Written task 1: Quote every sentence in the dithering essay that contains the phrase "goal of dithering."
Written task 2: Write the next part of the dithering essay, picking up after its final sentence.

Excerpt provided:
"""

Dither me this

Raymond Chen


For some reason, the Internet got all excited about dithering a few months ago, linking primarily to this article about eleven dithering algorithms. (Here’s another article about dithering.)

Which reminded me of a dithering story.

The folks at Microsoft Research, when not working on their time machine, occasionally produce code for product teams. Some time ago, the Internet Explorer team received some code from Research that implemented an improved dithering algorithm.

One of my colleagues reviewed the code, and noticed that, among other things, the algorithm rejected the convention wisdom mentioned in Tanner Helland’s article:

Typically, when we finish processing a line of the image, we discard the error value we’ve been tracking and start over again at an error of “0” with the next line of the image.

Rather than throwing away the accumulated error, the algorithm distributed the error in the final pixel into the next scan row, so that the error from the last pixel in the row wouldn’t be lost.¹ It also had a separate algorithm for the last row of the bitmap, pushing all the error to the right since there is no row below.

I have no idea what it did with the error from the final pixel. Maybe it uploaded it to a server where all the lost errors are archived.

My colleague asked why the algorithm was so meticulous about not throwing away accumulated error, at a cost of significant algorithmic complexity. The developer explained, “Because it’s correct. We want to minimize the error, and if you throw it away at the end of the row, then you never get to compensate for it in the next row. The total error in the image is higher as a result.”

This is a case of getting so engrossed by the mathematical perfection of your algorithm that you lose sight of the original problem.

The goal of dithering is to improve the appearance of an image when it is quantized, that is, when it is displayed with a lower color resolution than the original image. The principle behind Floyd-Steinberg dithering is to keep track of how far your quantized color is from the ideal color and to distribute that error into future nearby pixels, in order to give those pixels a chance to compensate for the quantization error.

But minimizing error is not the goal of dithering. It is merely a technique. The goal of dithering is to make an image that looks good.

My colleague asked, “What if the image is clipped due to layout, or because the user scrolls the page so that the image is only half-visible. Do you go back and re-dither the visible portion of the image?”

The developer admitted that the image is dithered only once. If the image is clipped, the clipping is applied to the dithered version.

“Well, then, when the image gets clipped, what happens to all the error in the clipped-out portion? Oh, wait, I’ll tell you: It’s thrown away.”

"""

Data excerpt:
"""

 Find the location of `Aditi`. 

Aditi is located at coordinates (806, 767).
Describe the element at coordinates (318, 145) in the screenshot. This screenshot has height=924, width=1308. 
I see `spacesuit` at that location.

"""

Final answer 1:
1. The goal of dithering is to improve the appearance of an image when it is quantized, that is, when it is displayed with a lower color resolution than the original image.
2. But minimizing error is not the goal of dithering.
3. The goal of dithering is to make an image that looks good.

Final answer 2:
As an extreme case of this, consider dragging another window so it partially covers the dithered image. Does the image re-dither to account for the fact that some of its error is now covered by another window? No, the dithered image is just the dithered image, and it gets clipped and occluded just like any other image.

So there’s really no point in being so anal-retentive about the error in the last column and last row of the image. First of all, it creates a discontinuity in the algorithm, so that the last column and last row of the image get dithered differently from the other pixels, which may result in a “band” at the edge if there is a large area of uniform color.

Besides, that error can get lost to occlusion or clipping. And don’t try to “repair” the image when that happens. Not only is it computationally expensive, but it would result in the somewhat disturbing effect that moving a window over the image results in the image developing a constantly changing “fringe” as the last visible row and column of the image constantly recalculates.

Getting rid of the special cases for the last row and column simplified the algorithm. What’s more, in the era where CPUs had limited on-chip cache (measured in single-digit kilobytes), it meant that the code and look-ahead row could fit into cache, leaving all the memory bandwidth available for accessing the actual bitmap.

This was a soft real-time algorithm, because the user is waiting for the image to appear on the screen, so improvements in speed were far more valuable than barely perceptible improvements in visual quality.

¹ I forget how large the error diffusion matrix was exactly. Didn’t realize there was going to be a quiz over 20 years later. Let’s assume it was the classic Floyd-Steinberg dither, which pushes error only one pixel out. (Although I seem to recall it had a larger diffusion matrix, because there was some odd/even weirdness.)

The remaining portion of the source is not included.